# how steep a ramp can a horse walk up comfortably?



## SouthernTrails (Dec 19, 2008)

.

I went out and found an 10' long board and placed it at 3' high to check the angle.

I would say 10' would be the very minimum ramp length for older Horses

Wood would be the preferred material and because of the snow, I would suggest some some strips (maybe 1"x2") across the ramp every foot for added traction.

Because of the height near the end maybe some sort of railing and also because of the height and the size of Horses maybe the ramp should be about 6' wide.

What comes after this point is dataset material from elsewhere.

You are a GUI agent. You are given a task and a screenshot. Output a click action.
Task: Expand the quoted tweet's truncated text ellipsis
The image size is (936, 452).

Just an opinion as I am not a Ramp Builder 


.


----------



## natisha (Jan 11, 2011)

Why not make a dirt ramp?


----------



## PaintHorseMares (Apr 19, 2008)

The biggest problem is not the slope itself, but the lack of traction and slipping. I personally would want wood and the standard ADA slope, 1:12, perhaps with a platform halfway.
_Posted via Mobile Device_


----------



## churumbeque (Dec 20, 2009)

At bthe horse park in Kentucky they have a steep slope and it has some kind of carpet on it for traction. In winter climates I think wood would also be slippery. You need something that you can clean the ice and snow off of easily and also have traction. You might just have to sand it in the winter.


----------



## jillybean19 (Dec 23, 2011)

Do a quick google image search of horse trailer ramps. It seems they're usually rubber with ridges of various sorts to get traction. Plus, it probably won't freeze as quickly since it's rubber, but being in the New York area, you're going to have to constantly put salt down to keep it from becoming icy.

That'll also give you a good idea for steepness, though I'd also go with the ADA recommendations.

I think you should definitely put up railings the entire way - the last thing you want is a spooking horse (and/or it's person) to suddenly fall off because it wasn't watching where it put its feet.

Take that into consideration when designing width, too. I, personally, would hesitate to take my horse up an long alleyway (which is essentially what you're making) if I couldn't turn him around inside. I'd hate to back my horse down something that long if something happened, and no matter how narrow, a horse may decide he's turning around if it's the last thing he does. I know a few that'd take out the sides/rear/go over backwards if they decided they wanted off that ramp. And of course, something will ALWAYS happen sooner or later. Imagine if the invisible boogyman in that specific corner of the arena suddenly joined you on that ramp?


----------



## jillybean19 (Dec 23, 2011)

Oh, and unless you want the spookies to come out, I would not do anything steel under a horse's feet as it tends to echo and do strange things, not to mention it's shiny and scary under a horse's feet! I heard of someone at a trail class talking about a bridge wrapped in tin foil, and every horse refused to step on/over it. I'd construct the ramp out of wood, then put rubber footing on top.


----------



## churumbeque (Dec 20, 2009)

jillybean19 said:


> Do a quick google image search of horse trailer ramps. It seems they're usually rubber with ridges of various sorts to get traction. Plus, it probably won't freeze as quickly since it's rubber, but being in the New York area, you're going to have to constantly put salt down to keep it from becoming icy.
> 
> That'll also give you a good idea for steepness, though I'd also go with the ADA recommendations.
> 
> ...


If you try and load your horse with a wet ramp on a trailer it can be dangerous and slippery. So unless weather conditions are dry it isn't practical.


----------



## TimberRidgeRanch (Mar 6, 2012)

If you cannot go with a dirt ramp I would say wood with rubber strips for traction or scoured concrete. as for angles for senior horses would depend on the length of the ramp a ideal ramp level is no higher then 18 degree angle and if you cannot go long with ramp a two level ramp might work. contact a barn builder such as Morton Buildings or Olde Town Barns they might help you more as so would a vet or one who specializes in rehabilitation of horses.
The loger and less steep the better and think of the traction for year round rubber strips on wood or concrete is ideal.
good luck

TRR


----------



## faye (Oct 13, 2010)

churumbeque said:


> If you try and load your horse with a wet ramp on a trailer it can be dangerous and slippery. So unless weather conditions are dry it isn't practical.


Living in the UK I can tell you that I have loaded horses on to many many many wet ramps (rain is the normal state of play at shows in the last few years) and never ever had one slip on a rubber ramp. The correct type of rubber is not smooth, it is quite rough and hay loves getting trapped in it but it doesnt slip.


----------